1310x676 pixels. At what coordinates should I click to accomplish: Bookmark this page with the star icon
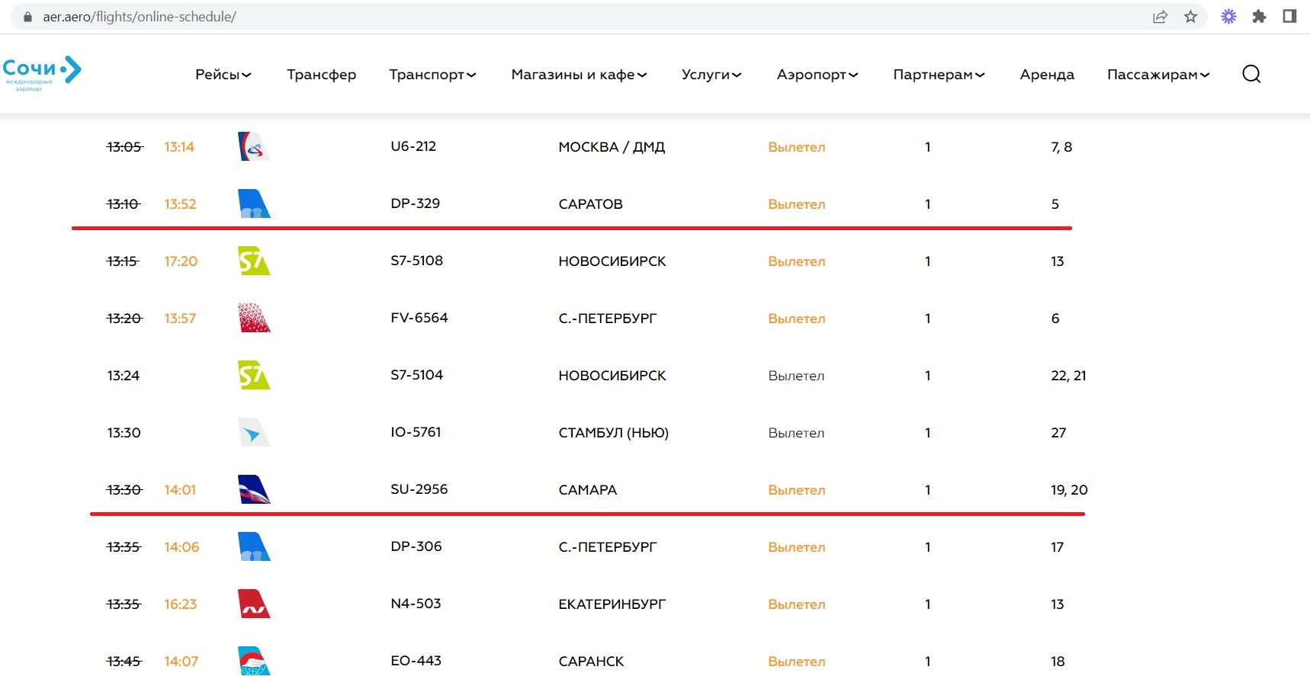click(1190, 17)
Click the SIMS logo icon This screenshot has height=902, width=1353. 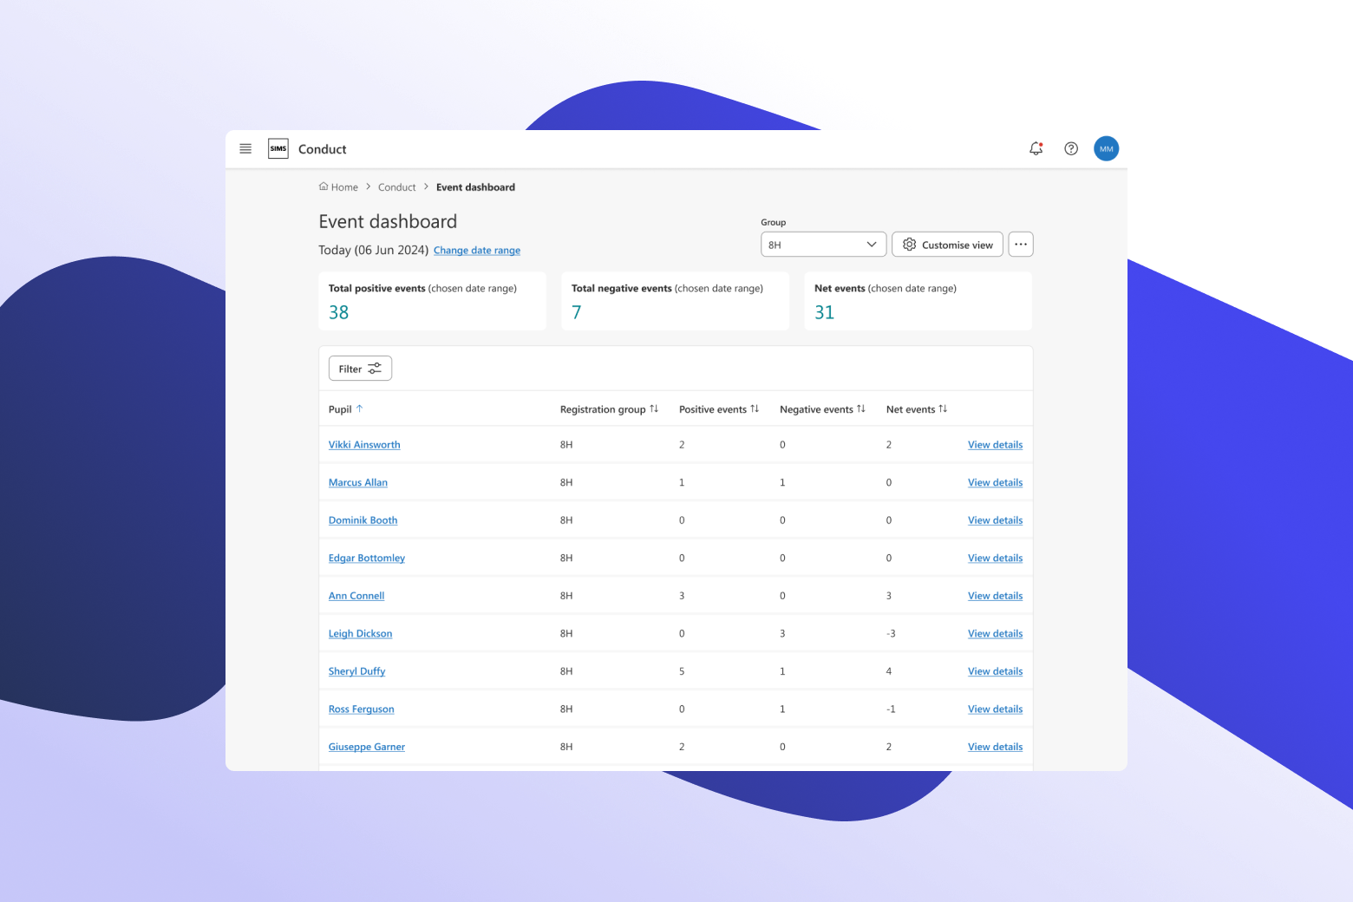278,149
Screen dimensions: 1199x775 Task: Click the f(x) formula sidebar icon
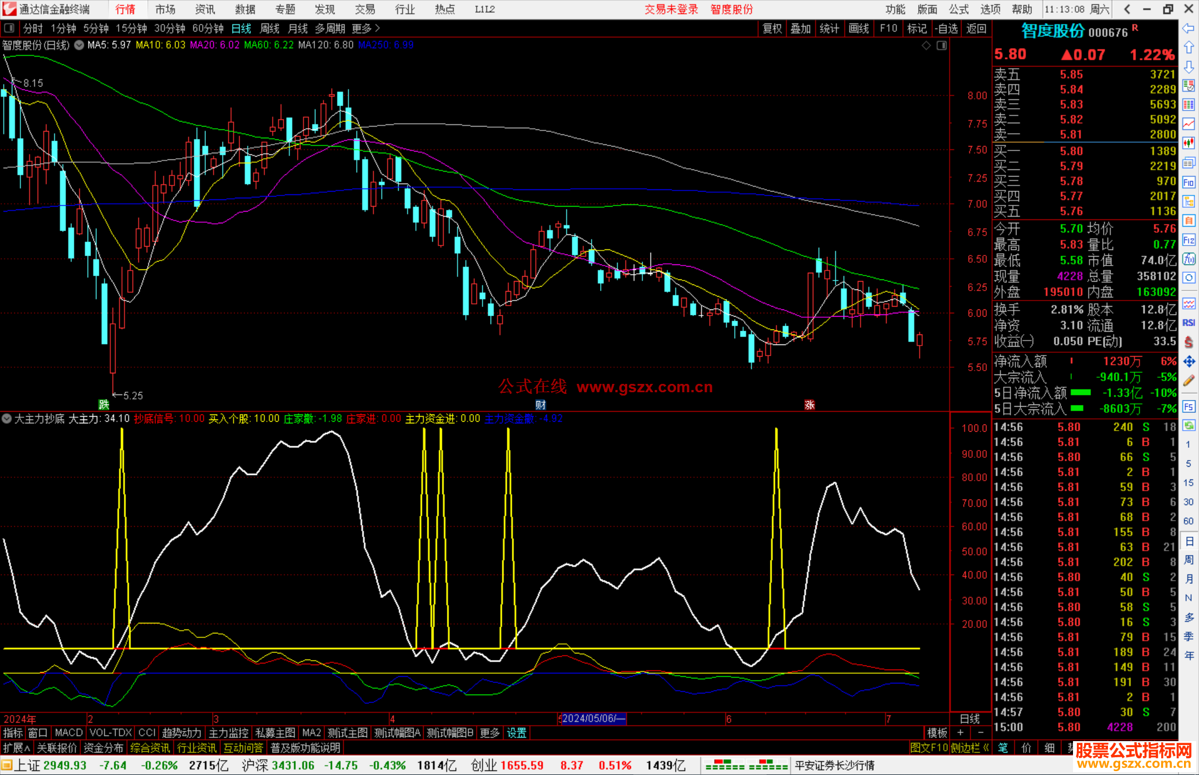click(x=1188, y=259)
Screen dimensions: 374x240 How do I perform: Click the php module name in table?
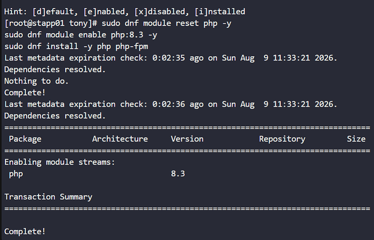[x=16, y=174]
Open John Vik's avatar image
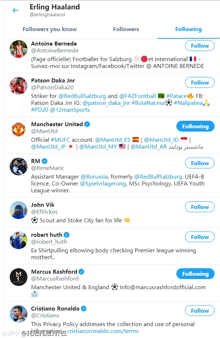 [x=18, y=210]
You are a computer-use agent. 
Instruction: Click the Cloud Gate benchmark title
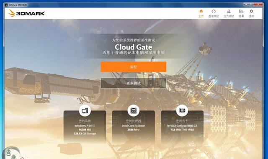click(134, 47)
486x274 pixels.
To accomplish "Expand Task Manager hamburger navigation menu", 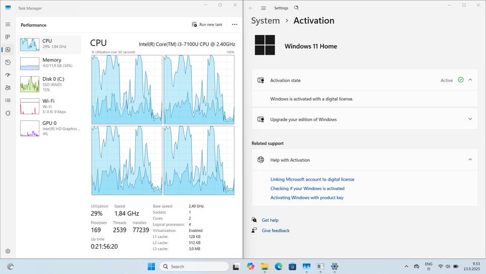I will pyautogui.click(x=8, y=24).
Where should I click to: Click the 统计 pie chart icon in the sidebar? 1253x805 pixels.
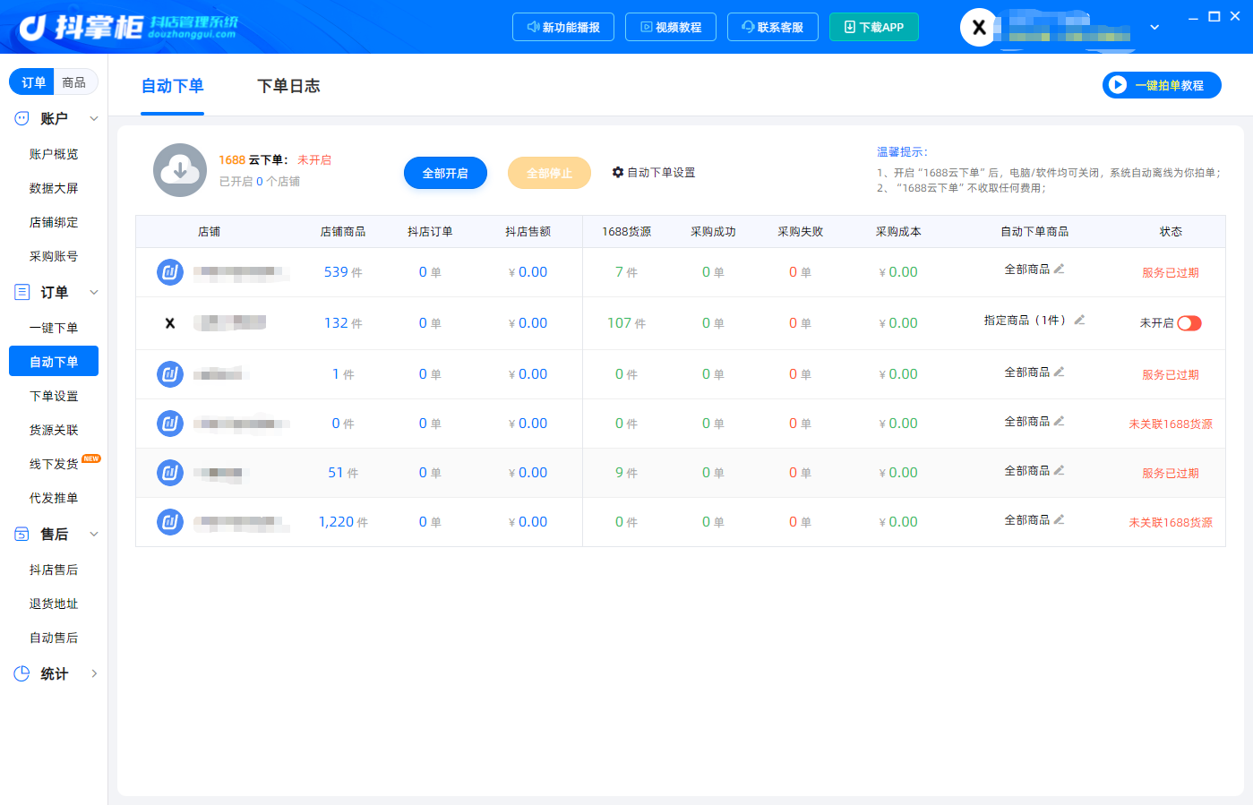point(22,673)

▶ [Instructions to follow] Copy word for word the entries from the line containing "Where should I" through the end of the entries, leaving out the pictures.

▶ [Solved problem]
Where should I click to: Click the 统计 pie chart icon in the sidebar? 1253x805 pixels.
point(22,673)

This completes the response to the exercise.